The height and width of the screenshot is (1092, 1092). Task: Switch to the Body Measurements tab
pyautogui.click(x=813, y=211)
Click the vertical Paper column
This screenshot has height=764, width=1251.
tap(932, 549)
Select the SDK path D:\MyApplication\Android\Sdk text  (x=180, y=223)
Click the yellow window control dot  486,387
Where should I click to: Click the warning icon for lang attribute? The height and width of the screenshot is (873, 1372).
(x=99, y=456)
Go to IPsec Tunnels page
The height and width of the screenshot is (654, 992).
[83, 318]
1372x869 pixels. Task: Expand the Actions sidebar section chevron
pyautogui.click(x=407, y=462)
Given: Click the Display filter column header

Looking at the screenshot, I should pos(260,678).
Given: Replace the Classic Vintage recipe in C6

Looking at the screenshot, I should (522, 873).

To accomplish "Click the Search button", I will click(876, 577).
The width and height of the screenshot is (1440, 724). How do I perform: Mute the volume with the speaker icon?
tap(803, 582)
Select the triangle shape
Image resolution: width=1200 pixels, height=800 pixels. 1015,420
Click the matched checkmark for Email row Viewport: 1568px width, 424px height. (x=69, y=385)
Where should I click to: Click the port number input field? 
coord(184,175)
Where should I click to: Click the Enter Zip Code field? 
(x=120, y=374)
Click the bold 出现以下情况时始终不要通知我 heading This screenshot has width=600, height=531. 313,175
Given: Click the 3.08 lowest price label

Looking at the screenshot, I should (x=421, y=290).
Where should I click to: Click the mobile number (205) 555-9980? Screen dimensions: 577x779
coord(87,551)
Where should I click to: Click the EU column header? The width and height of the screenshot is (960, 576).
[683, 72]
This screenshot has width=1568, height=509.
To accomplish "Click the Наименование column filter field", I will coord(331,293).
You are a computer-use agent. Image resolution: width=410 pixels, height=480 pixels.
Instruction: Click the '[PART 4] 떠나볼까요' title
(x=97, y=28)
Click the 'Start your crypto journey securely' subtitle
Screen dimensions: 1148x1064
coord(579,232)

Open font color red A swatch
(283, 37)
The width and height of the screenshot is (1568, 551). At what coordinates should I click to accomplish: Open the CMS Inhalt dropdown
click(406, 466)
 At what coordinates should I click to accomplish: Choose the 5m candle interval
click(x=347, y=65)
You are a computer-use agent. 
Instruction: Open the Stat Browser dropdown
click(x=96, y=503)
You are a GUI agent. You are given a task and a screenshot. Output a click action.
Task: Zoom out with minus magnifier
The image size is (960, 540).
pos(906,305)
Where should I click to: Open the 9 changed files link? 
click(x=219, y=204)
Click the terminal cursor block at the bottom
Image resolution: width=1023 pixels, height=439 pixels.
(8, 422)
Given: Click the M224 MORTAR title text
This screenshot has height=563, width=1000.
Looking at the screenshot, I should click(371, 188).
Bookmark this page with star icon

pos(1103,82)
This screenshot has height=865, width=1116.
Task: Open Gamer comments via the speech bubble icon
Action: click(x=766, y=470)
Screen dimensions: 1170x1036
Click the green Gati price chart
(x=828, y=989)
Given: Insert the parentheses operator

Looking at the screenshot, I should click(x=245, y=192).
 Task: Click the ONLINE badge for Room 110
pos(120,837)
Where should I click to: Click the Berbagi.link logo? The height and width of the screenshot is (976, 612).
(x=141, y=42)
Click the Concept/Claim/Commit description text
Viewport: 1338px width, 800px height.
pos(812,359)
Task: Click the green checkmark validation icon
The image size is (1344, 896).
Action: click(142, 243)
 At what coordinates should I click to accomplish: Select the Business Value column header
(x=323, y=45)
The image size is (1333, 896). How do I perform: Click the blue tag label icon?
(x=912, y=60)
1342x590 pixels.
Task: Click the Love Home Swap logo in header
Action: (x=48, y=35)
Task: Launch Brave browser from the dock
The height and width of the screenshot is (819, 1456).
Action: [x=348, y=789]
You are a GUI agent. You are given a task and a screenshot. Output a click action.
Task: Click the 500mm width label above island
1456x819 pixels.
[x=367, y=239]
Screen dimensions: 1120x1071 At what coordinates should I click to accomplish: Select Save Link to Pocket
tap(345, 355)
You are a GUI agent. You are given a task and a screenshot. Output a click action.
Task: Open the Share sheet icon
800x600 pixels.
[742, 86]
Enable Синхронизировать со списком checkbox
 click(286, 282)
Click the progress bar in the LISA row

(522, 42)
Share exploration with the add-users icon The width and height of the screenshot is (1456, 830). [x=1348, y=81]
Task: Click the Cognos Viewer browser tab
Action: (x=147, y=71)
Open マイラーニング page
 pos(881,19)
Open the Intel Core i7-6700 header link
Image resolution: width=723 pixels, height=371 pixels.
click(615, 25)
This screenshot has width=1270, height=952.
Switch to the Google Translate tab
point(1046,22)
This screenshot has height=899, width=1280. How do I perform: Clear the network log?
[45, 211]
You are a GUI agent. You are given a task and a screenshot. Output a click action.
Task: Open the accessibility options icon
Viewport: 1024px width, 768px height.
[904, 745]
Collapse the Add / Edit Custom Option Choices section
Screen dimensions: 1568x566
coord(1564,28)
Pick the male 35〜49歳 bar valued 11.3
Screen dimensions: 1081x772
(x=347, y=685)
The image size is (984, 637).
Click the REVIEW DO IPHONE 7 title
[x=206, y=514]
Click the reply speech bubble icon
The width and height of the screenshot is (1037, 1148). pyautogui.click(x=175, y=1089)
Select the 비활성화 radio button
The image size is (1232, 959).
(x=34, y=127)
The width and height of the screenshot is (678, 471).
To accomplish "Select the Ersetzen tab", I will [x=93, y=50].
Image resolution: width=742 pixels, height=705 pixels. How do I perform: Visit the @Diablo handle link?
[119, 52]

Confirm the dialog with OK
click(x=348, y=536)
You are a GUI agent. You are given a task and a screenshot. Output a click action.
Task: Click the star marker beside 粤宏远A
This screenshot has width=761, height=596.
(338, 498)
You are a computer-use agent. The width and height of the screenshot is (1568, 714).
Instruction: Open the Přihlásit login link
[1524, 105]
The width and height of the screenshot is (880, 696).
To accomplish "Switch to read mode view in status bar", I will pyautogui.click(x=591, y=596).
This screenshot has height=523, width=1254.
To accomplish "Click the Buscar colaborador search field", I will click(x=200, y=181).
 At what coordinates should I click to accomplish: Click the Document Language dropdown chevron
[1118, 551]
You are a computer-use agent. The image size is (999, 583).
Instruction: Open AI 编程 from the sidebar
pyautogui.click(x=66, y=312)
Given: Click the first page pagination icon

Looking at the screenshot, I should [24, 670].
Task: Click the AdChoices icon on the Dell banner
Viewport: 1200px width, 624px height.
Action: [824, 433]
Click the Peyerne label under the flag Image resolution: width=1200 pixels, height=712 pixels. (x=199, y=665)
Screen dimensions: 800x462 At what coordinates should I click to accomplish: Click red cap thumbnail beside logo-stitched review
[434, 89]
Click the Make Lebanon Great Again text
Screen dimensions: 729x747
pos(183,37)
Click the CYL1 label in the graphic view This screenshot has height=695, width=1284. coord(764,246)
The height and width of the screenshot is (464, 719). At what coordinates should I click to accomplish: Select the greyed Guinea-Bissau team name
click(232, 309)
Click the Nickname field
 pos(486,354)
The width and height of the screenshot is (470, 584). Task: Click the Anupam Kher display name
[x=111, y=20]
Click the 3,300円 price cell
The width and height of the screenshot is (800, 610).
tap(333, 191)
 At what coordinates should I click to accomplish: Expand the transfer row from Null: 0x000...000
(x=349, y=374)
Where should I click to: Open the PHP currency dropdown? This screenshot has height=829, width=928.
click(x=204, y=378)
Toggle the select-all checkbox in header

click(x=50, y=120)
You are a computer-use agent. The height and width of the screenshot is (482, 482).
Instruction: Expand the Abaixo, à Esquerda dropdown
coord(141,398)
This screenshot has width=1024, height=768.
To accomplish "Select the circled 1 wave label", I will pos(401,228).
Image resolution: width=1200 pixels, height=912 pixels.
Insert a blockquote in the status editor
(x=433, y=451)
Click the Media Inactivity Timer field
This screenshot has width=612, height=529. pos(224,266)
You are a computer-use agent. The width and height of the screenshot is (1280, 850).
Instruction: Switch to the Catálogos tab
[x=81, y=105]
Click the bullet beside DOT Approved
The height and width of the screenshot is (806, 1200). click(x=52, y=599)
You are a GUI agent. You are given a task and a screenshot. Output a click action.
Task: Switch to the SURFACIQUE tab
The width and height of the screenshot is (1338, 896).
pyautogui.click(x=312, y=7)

• **Required work**
Please transcribe only the lines in the records above running from the line that has "Screen dimensions: 800x462" through the line that has "Click the CYL1", both included, exactly as they appear.

• **Exercise solution**
Screen dimensions: 800x462 At what coordinates should I click to accomplish: Click red cap thumbnail beside logo-stitched review
[434, 89]
Click the Make Lebanon Great Again text
Screen dimensions: 729x747
pos(183,37)
Click the CYL1 label in the graphic view This screenshot has height=695, width=1284. coord(764,246)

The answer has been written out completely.